▶ **Material shown**
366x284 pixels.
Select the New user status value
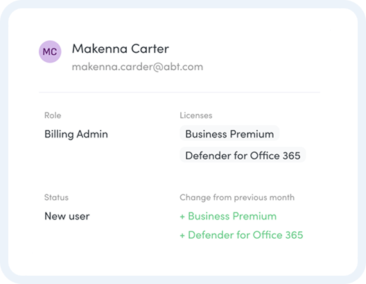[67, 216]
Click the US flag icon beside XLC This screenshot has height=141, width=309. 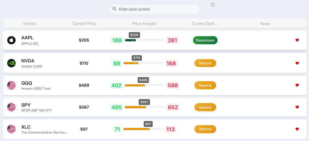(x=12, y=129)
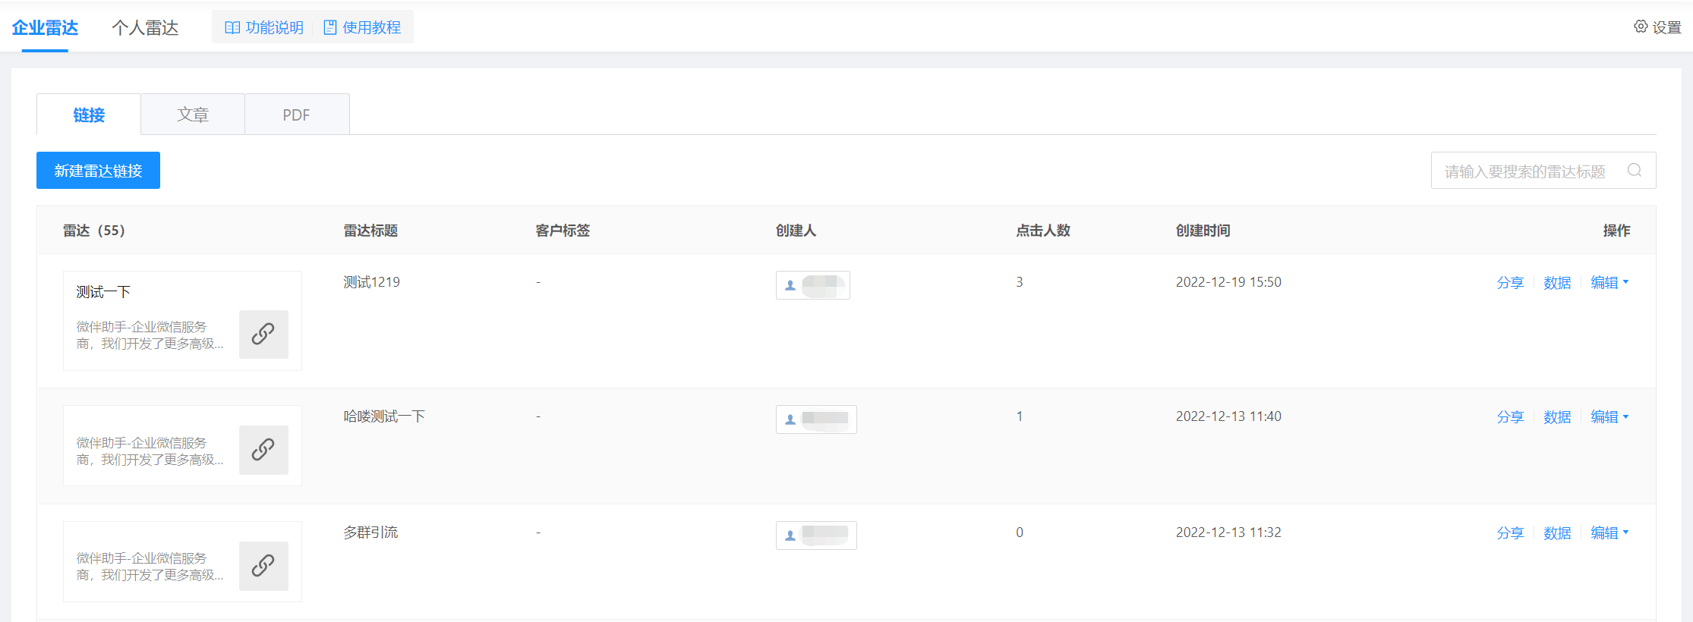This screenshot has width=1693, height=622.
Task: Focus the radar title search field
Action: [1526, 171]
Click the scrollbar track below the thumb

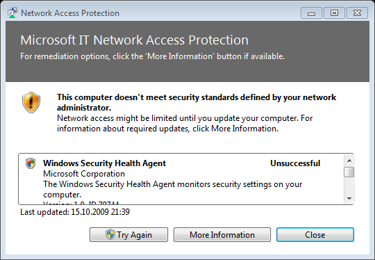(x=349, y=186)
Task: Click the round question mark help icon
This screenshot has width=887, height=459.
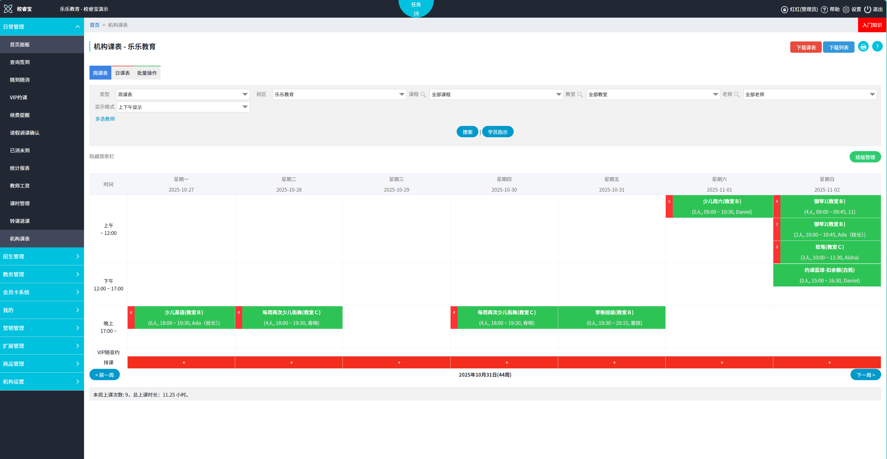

==

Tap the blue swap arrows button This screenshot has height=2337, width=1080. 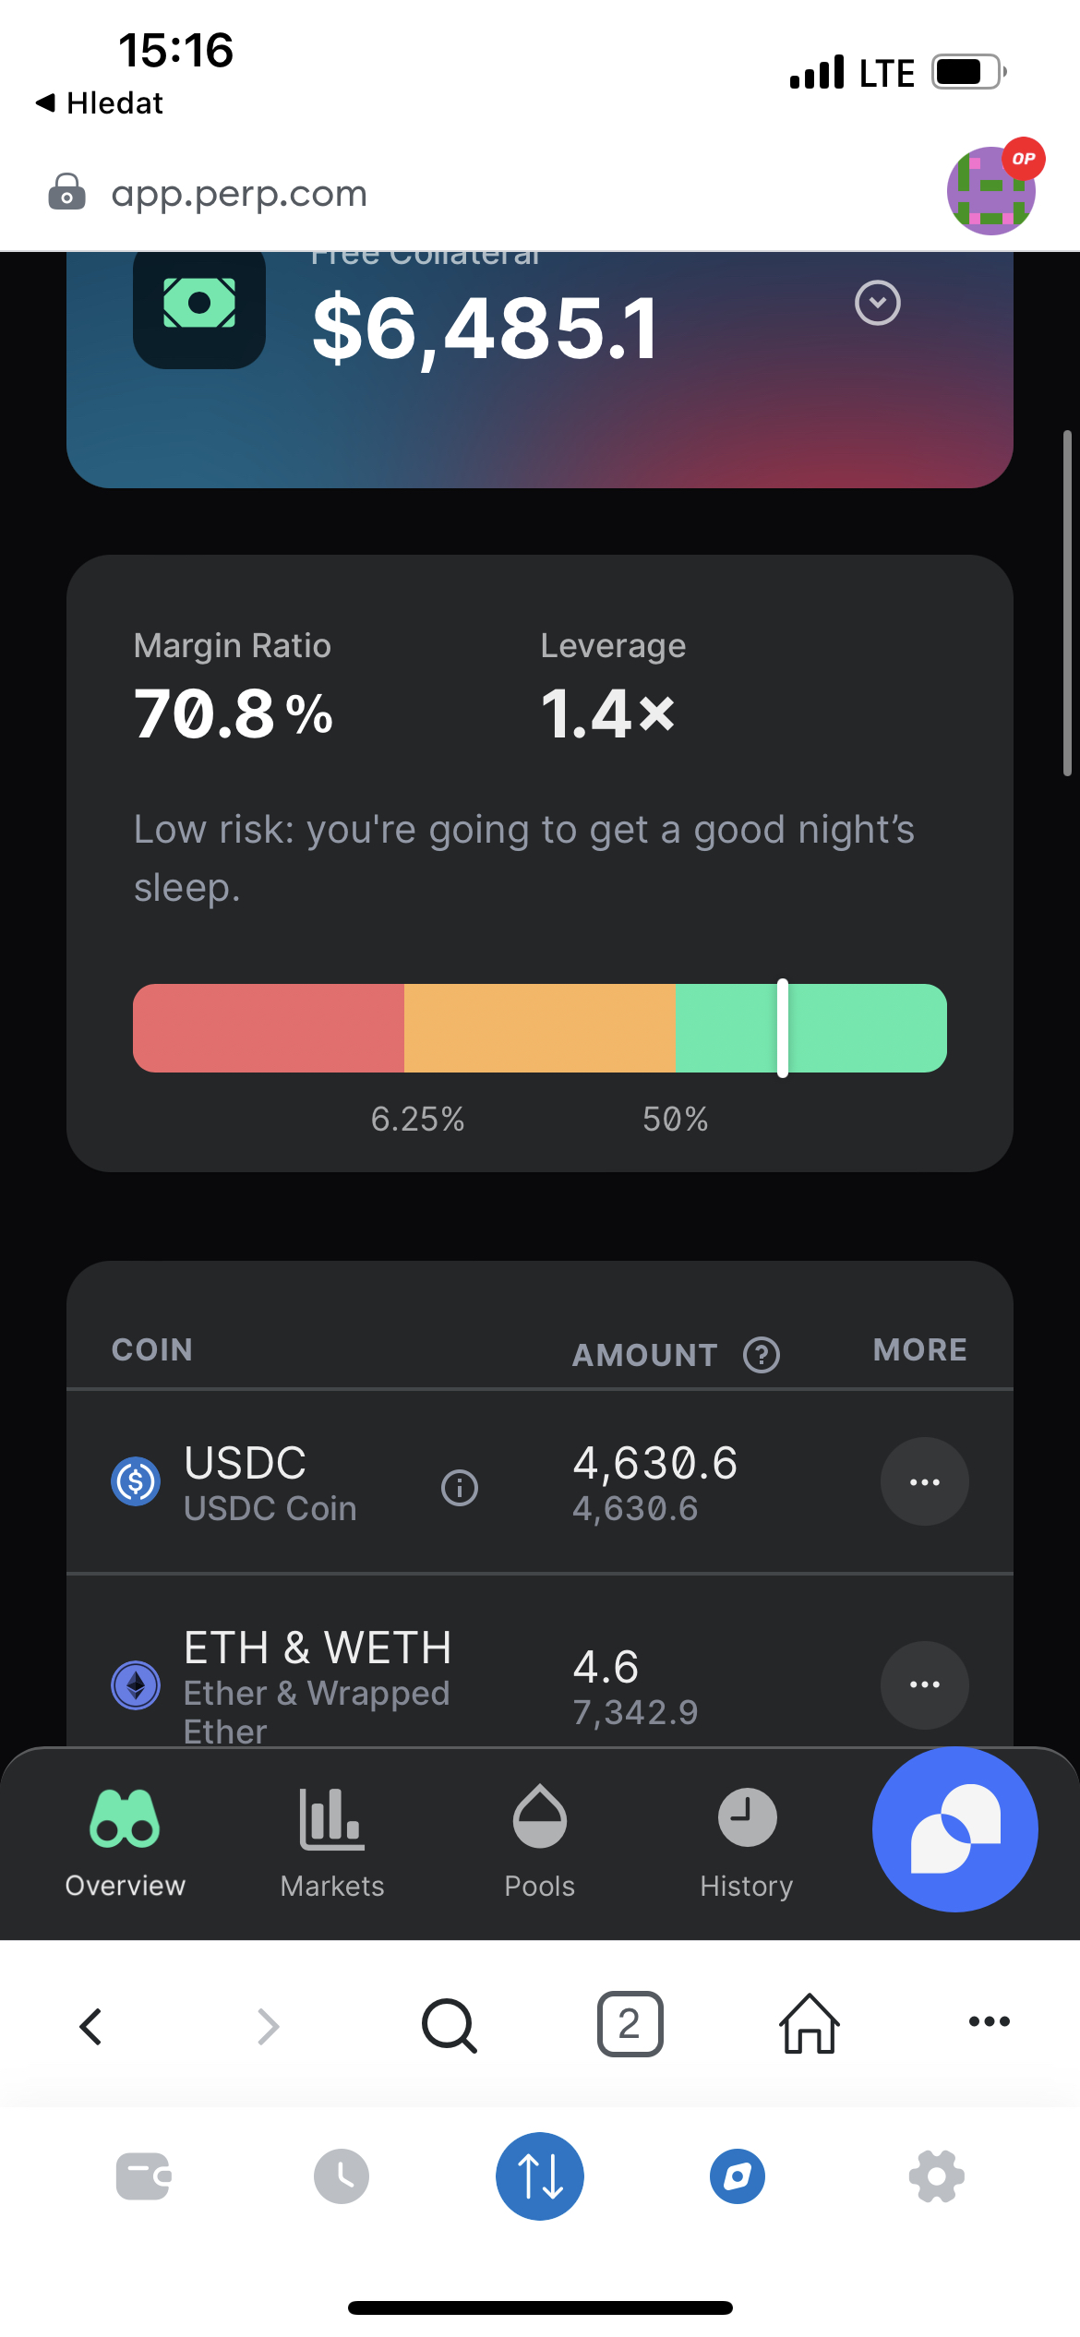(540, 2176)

* * *

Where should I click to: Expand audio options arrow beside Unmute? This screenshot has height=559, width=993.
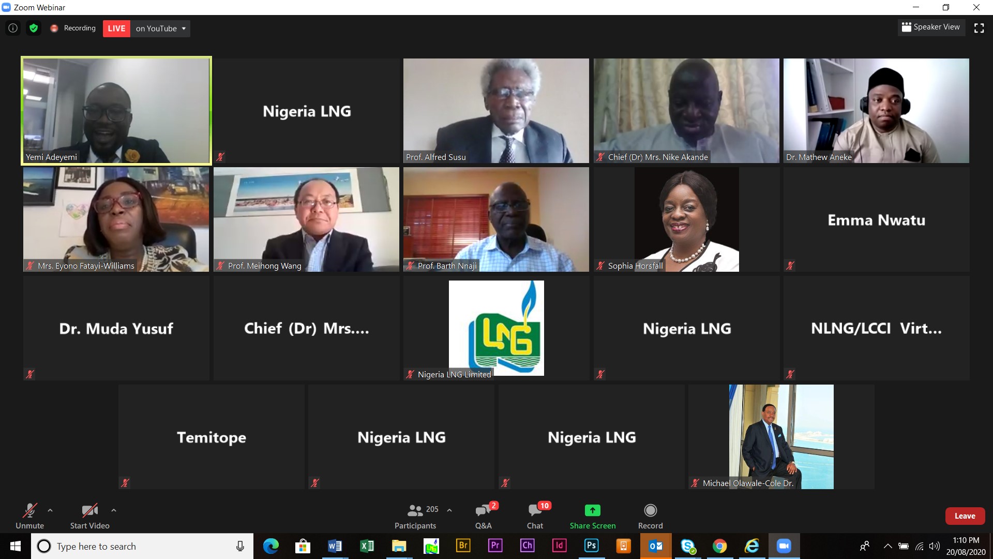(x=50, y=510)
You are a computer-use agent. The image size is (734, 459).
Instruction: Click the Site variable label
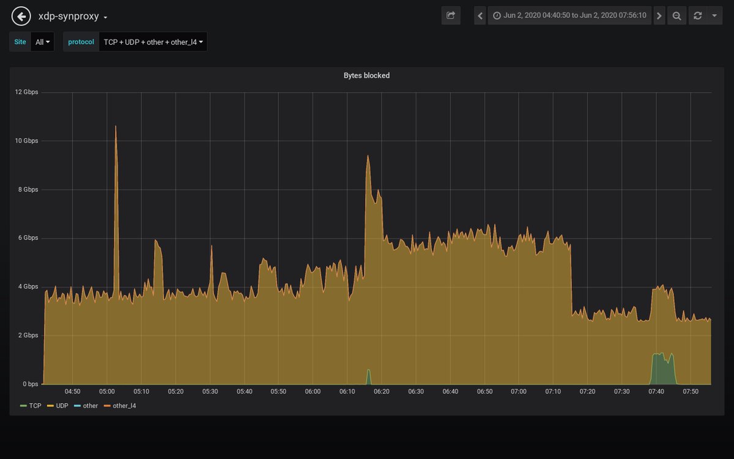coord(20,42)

▶ **Description of the task**
Reproduce the items verbatim, from the line that contains "You are a computer-use" through the line that contains "coord(20,42)", with both of those lines included. Leave the pictures out of the answer.

▶ **Response**
You are a computer-use agent. The image size is (734, 459).
Instruction: Click the Site variable label
coord(20,42)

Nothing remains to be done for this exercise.